Some observers say the security situation is forcing thousands of residents in Bangui to flee, sharply increasing the number of internally displaced people after the overthrow of President Francois Bozize last March.

Mariner said the latest wave of violence has created panic and raised tension among the civilian population, especially in the capital, Bangui.

“They are terrorized,” said Mariner. “People are staying indoors, locking their doors and there [are] reports of different forces going house to house looking for people and killing people.”

She said CAR citizens and other nationals are hopeful an international military can help end the wave of violence, protect civilians and to stabilize the country.

“There is really complete lawlessness here, and people are just hoping that international forces will arrive and restore order. But at this point we are again hearing gunfire, and there is just no control [over] armed groups,” said Mariner.

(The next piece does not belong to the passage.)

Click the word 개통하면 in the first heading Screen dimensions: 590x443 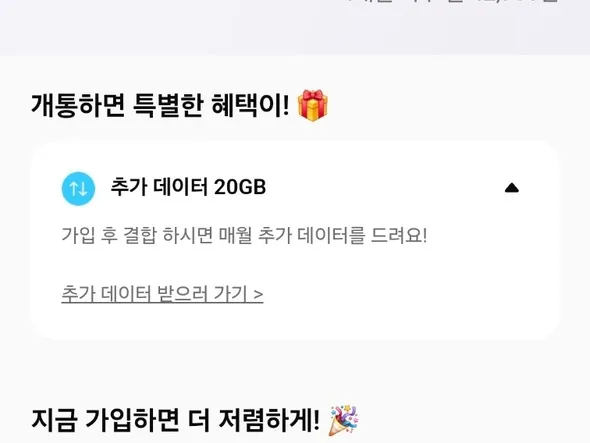click(x=78, y=105)
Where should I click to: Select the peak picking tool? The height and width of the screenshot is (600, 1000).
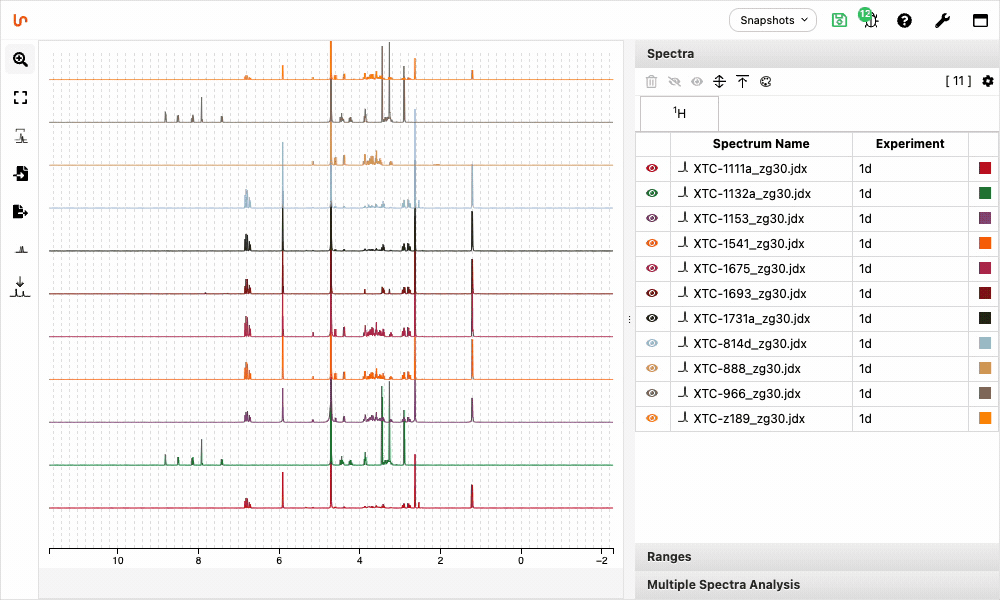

Meanwhile, CAR leader Michel Djotodia has reportedly called for a strong enforcement of a dusk to dawn curfew.

“There is an existing curfew that means that at 6 O’clock [pm] nobody is supposed to be out [in] the street, and he said that is going to be strictly enforced,” said Mariner. “But we are hearing quite a lot of gunfire and also heavy weaponry in the morning, it calmed down during the day, but now we are hearing gunfire again. So clearly the situation is not under control.”

The Economic Community of Central African States (ECCAS) plans to transition its forces in CAR to an AU-led mission of about 3,600 troops known as MISCA, in December. Mariner said the AU led troops have started arriving with some troops from neighboring Congo Republic.